## Atividades:
1. No texto de leitura, transforme em uma lista breve o parágrafo que começa com "O Institut contra la Leucèmia Josep Carreras", mantendo seus fatos principais.
2. Substitua "buraco financeiro" por "rombo financeiro" e reproduza o trecho do texto de leitura entre "O método Carreras: primeiro" e "sem deixar rastro.", inclusive.
3. Indique se cada afirmação concorda com o texto de leitura. Responda sim ou não e cite as palavras do texto que decidem a questão.
(a) O primeiro julgamento está previsto para julho de 2026.
(b) O instituto demitiu quatro trabalhadores.
(c) Os sistemas de controle interno e auditoria são apresentados como ferramentas básicas para evitar desvios.

## Texto de leitura:
O Institut contra la Leucèmia Josep Carreras demitiu seis trabalhadores que alertaram o Gabinete Antifraude sobre o possível desvio de fundos públicos. Os montantes indicados chegam a 400.000 euros e 781.000 euros de um programa estatal. As afetadas, com proteção legal por serem denunciantes, apresentaram ações trabalhistas por represálias. O primeiro julgamento está previsto para julho de 2026, e os demais em 2027.
Como a falta de transparência afeta a pesquisa oncológica 🔍
Em um setor onde o financiamento é chave, qualquer desvio de recursos públicos impacta diretamente no desenvolvimento de novas terapias. Os sistemas de controle interno e auditoria são ferramentas básicas para evitar essas situações. Sem mecanismos de transparência efetivos, o dinheiro destinado a projetos de pesquisa pode acabar em rubricas não justificadas, atrasando avanços necessários para pacientes e ensaios clínicos.
O método Carreras: primeiro demite, depois investiga se havia razão 😅
Parece que no Institut aplicaram o protocolo de gestão avançada: se alguém descobre um buraco financeiro, tapa-o demitindo quem o encontrou. Assim, a ciência avança, mas para trás. Enquanto os julgamentos chegam em 2026, os 400.000 euros desaparecidos com certeza estão financiando algum estudo secreto sobre como fazer sumir provas sem deixar rastro.

## Dados coletados:

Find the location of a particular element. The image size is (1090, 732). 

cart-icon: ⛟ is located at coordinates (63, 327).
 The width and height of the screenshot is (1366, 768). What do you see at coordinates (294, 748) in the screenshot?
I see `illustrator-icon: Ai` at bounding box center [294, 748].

## Exercícios resolvidos:
1.
- O Institut contra la Leucèmia Josep Carreras demitiu seis trabalhadores que alertaram o Gabinete Antifraude sobre um possível desvio de fundos públicos.
- Os montantes indicados chegam a 400.000 euros e 781.000 euros de um programa estatal.
- As afetadas, protegidas legalmente como denunciantes, apresentaram ações trabalhistas por represálias.
- O primeiro julgamento está previsto para julho de 2026, e os demais para 2027.

2.
O método Carreras: primeiro demite, depois investiga se havia razão 😅
Parece que no Institut aplicaram o protocolo de gestão avançada: se alguém descobre um rombo financeiro, tapa-o demitindo quem o encontrou. Assim, a ciência avança, mas para trás. Enquanto os julgamentos chegam em 2026, os 400.000 euros desaparecidos com certeza estão financiando algum estudo secreto sobre como fazer sumir provas sem deixar rastro.

3.
(a) Sim: "O primeiro julgamento está previsto para julho de 2026"
(b) Não: "demitiu seis trabalhadores"
(c) Sim: "Os sistemas de controle interno e auditoria são ferramentas básicas para evitar essas situações."